Vektor-Verschiebung entlang eines geschlossenen Pfades

Sie fragen sich an dieser Stelle womöglich, warum ich diesen Umstand überhaupt erwähnenswert finde. Ist es nicht offensichtlich, dass ein Pfeil beim Verschieben entlang eines geschlossenen Weges seine Richtung beibehält, solange man jeweils darauf achtet, dass der Winkel zwischen Pfeil und Wegabschnitt konstant bleibt? In der Ebene (und im gewöhnlichen, alltäglichen, dreidimensionalen Raum) ist dies der Fall. Aber die Lage ändert sich, sobald Krümmung ins Spiel kommt.

Pfeile auf einer gekrümmten Oberfläche

Betrachten wir deswegen nicht mehr eine Ebene, sondern die gekrümmte Oberfläche einer Kugel. Eine Richtung auf einer solchen Kugel (wie zum Beispiel Norden, Süden, Osten, Westen und die vielen anderen Richtungen dazwischen, die hier auf der Erde definiert sind) kann durch einen Vektor dargestellt werden, der tangential zur Kugeloberfläche ist.

Dazu legt man an jedem Punkt der Oberfläche eine sogenannte „Tangentialebene“ an: eine ebene Fläche, die sich an diesem einen Punkt so eng wie möeglich an die gekrümmte Oberfläche anschmiegt. Hier ist ein Beispiel; zusätzlich zu einem quadratischen Ausschnitt aus der Tangentialebene habe ich einen Pfeil (einen Vektor) eingemalt, der in der Tangentialebene liegt:

Vektor auf Tangentialebene

Lassen Sie uns etwas näher gehen…

Vektor auf Tangentialebene: Zoom

.. und die Ebene von der Seite betrachten:

Vektor auf Tangentialebene: Zoom von der Seite

Die Ebene ist, weil wir direkt von der Seite sehen, nur noch als dünne Linie sichtbar. Ebene und Vektor liegen, wie man hier sehen kann, in der Tat tangential zur Kugeloberfläche.
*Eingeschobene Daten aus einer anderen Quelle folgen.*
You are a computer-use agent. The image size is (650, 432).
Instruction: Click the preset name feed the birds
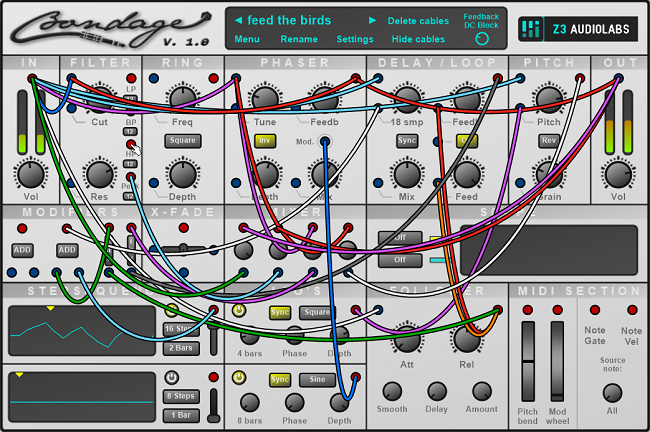(x=292, y=20)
Pfeiltransport auf der Kugelfläche

Nachdem wir Tangentialebenen definiert haben, und außerdem die Pfeile, die in ihnen leben, stellt sich nun die Frage, wie wir diese Pfeile auf der Kugeloberfläche verschieben können, ohne dass ihre Richtung sich ändert. Es gibt auf einer solchen Kugeloberfläche zwar keine Geraden. Aber es gibt Wege, die so gerade wie irgend möglich verlaufen. Das sind die sogenannnten Großkreise (oder Abschnitte davon). In der üblichen Darstellung einer Kugelfläche im dreidimensionalen Raum haben Großkreise den gleichen Mittelpunkt und den gleichen Radius wie die Kugelfläche. Beispiele auf der Erdkugel sind der Äquator (Großkreis) und die Meridiane, die von Pol zu Pol verlaufen (Großkreisabschnitt).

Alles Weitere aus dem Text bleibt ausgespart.